* _DIRECTIONS FOR THIS TASK_: Repeat each line of the material below exactly.
====== RAW DATA ======
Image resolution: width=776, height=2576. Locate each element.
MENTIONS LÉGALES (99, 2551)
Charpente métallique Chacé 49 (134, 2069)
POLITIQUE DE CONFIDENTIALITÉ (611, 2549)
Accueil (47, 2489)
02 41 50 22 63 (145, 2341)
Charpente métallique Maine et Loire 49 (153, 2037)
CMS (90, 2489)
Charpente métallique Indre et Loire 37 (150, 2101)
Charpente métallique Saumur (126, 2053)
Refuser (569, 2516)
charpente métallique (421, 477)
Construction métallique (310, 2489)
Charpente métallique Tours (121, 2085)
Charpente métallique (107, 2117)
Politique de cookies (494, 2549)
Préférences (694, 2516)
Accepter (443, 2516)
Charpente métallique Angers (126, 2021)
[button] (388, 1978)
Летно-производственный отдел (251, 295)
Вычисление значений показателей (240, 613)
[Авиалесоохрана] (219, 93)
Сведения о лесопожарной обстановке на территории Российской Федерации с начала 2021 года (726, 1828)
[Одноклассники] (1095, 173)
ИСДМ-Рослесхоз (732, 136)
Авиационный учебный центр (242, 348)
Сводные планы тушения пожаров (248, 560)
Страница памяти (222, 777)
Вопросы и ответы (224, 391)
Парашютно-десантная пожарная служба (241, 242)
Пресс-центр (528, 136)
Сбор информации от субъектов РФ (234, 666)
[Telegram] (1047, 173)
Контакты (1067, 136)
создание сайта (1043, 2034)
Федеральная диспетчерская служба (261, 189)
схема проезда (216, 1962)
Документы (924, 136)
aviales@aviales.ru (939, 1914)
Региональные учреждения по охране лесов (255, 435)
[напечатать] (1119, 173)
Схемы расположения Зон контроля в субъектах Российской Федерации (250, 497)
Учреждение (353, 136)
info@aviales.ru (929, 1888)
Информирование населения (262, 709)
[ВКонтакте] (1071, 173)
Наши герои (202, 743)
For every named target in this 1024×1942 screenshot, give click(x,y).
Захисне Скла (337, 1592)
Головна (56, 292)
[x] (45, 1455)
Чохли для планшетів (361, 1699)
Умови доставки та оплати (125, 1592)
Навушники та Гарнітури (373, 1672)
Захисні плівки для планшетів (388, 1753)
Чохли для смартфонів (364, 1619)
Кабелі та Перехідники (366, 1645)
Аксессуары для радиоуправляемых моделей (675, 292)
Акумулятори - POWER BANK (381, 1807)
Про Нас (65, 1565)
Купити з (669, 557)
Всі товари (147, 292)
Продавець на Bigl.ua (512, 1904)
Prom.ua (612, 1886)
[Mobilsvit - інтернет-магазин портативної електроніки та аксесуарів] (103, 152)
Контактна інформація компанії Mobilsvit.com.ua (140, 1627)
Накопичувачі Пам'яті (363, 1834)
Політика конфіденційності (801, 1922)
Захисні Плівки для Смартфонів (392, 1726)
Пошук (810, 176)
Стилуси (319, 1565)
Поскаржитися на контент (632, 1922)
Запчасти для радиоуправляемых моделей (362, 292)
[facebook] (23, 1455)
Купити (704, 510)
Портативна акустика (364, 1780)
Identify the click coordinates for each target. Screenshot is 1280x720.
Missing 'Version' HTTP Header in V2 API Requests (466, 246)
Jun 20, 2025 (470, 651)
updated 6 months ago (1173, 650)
======
* _EXERCISE RESULT_:
Image resolution: width=776, height=2576. Locate each element.
MENTIONS LÉGALES (99, 2551)
Charpente métallique Chacé 49 (134, 2069)
POLITIQUE DE CONFIDENTIALITÉ (611, 2549)
Accueil (47, 2489)
02 41 50 22 63 (145, 2341)
Charpente métallique Maine et Loire 49 (153, 2037)
CMS (90, 2489)
Charpente métallique Indre et Loire 37 (150, 2101)
Charpente métallique Saumur (126, 2053)
Refuser (569, 2516)
charpente métallique (421, 477)
Construction métallique (310, 2489)
Charpente métallique Tours (121, 2085)
Charpente métallique (107, 2117)
Politique de cookies (494, 2549)
Préférences (694, 2516)
Accepter (443, 2516)
Charpente métallique Angers (126, 2021)
[button] (388, 1978)
Летно-производственный отдел (251, 295)
Вычисление значений показателей (240, 613)
[Авиалесоохрана] (219, 93)
Сведения о лесопожарной обстановке на территории Российской Федерации с начала 2021 года (726, 1828)
[Одноклассники] (1095, 173)
ИСДМ-Рослесхоз (732, 136)
Авиационный учебный центр (242, 348)
Сводные планы тушения пожаров (248, 560)
Страница памяти (222, 777)
Вопросы и ответы (224, 391)
Парашютно-десантная пожарная служба (241, 242)
Пресс-центр (528, 136)
Сбор информации от субъектов РФ (234, 666)
[Telegram] (1047, 173)
Контакты (1067, 136)
создание сайта (1043, 2034)
Федеральная диспетчерская служба (261, 189)
схема проезда (216, 1962)
Документы (924, 136)
aviales@aviales.ru (939, 1914)
Региональные учреждения по охране лесов (255, 435)
[напечатать] (1119, 173)
Схемы расположения Зон контроля в субъектах Российской Федерации (250, 497)
Учреждение (353, 136)
info@aviales.ru (929, 1888)
Информирование населения (262, 709)
[ВКонтакте] (1071, 173)
Наши герои (202, 743)
For every named target in this 1024×1942 screenshot, give click(x,y).
Захисне Скла (337, 1592)
Головна (56, 292)
[x] (45, 1455)
Чохли для планшетів (361, 1699)
Умови доставки та оплати (125, 1592)
Навушники та Гарнітури (373, 1672)
Захисні плівки для планшетів (388, 1753)
Чохли для смартфонів (364, 1619)
Кабелі та Перехідники (366, 1645)
Аксессуары для радиоуправляемых моделей (675, 292)
Акумулятори - POWER BANK (381, 1807)
Про Нас (65, 1565)
Купити з (669, 557)
Всі товари (147, 292)
Продавець на Bigl.ua (512, 1904)
Prom.ua (612, 1886)
[Mobilsvit - інтернет-магазин портативної електроніки та аксесуарів] (103, 152)
Контактна інформація компанії Mobilsvit.com.ua (140, 1627)
Накопичувачі Пам'яті (363, 1834)
Політика конфіденційності (801, 1922)
Захисні Плівки для Смартфонів (392, 1726)
Пошук (810, 176)
Стилуси (319, 1565)
Поскаржитися на контент (632, 1922)
Запчасти для радиоуправляемых моделей (362, 292)
[facebook] (23, 1455)
Купити (704, 510)
Портативна акустика (364, 1780)
Identify the click coordinates for each target. Screenshot is 1280x720.
Missing 'Version' HTTP Header in V2 API Requests (466, 246)
Jun 20, 2025 (470, 651)
updated 6 months ago (1173, 650)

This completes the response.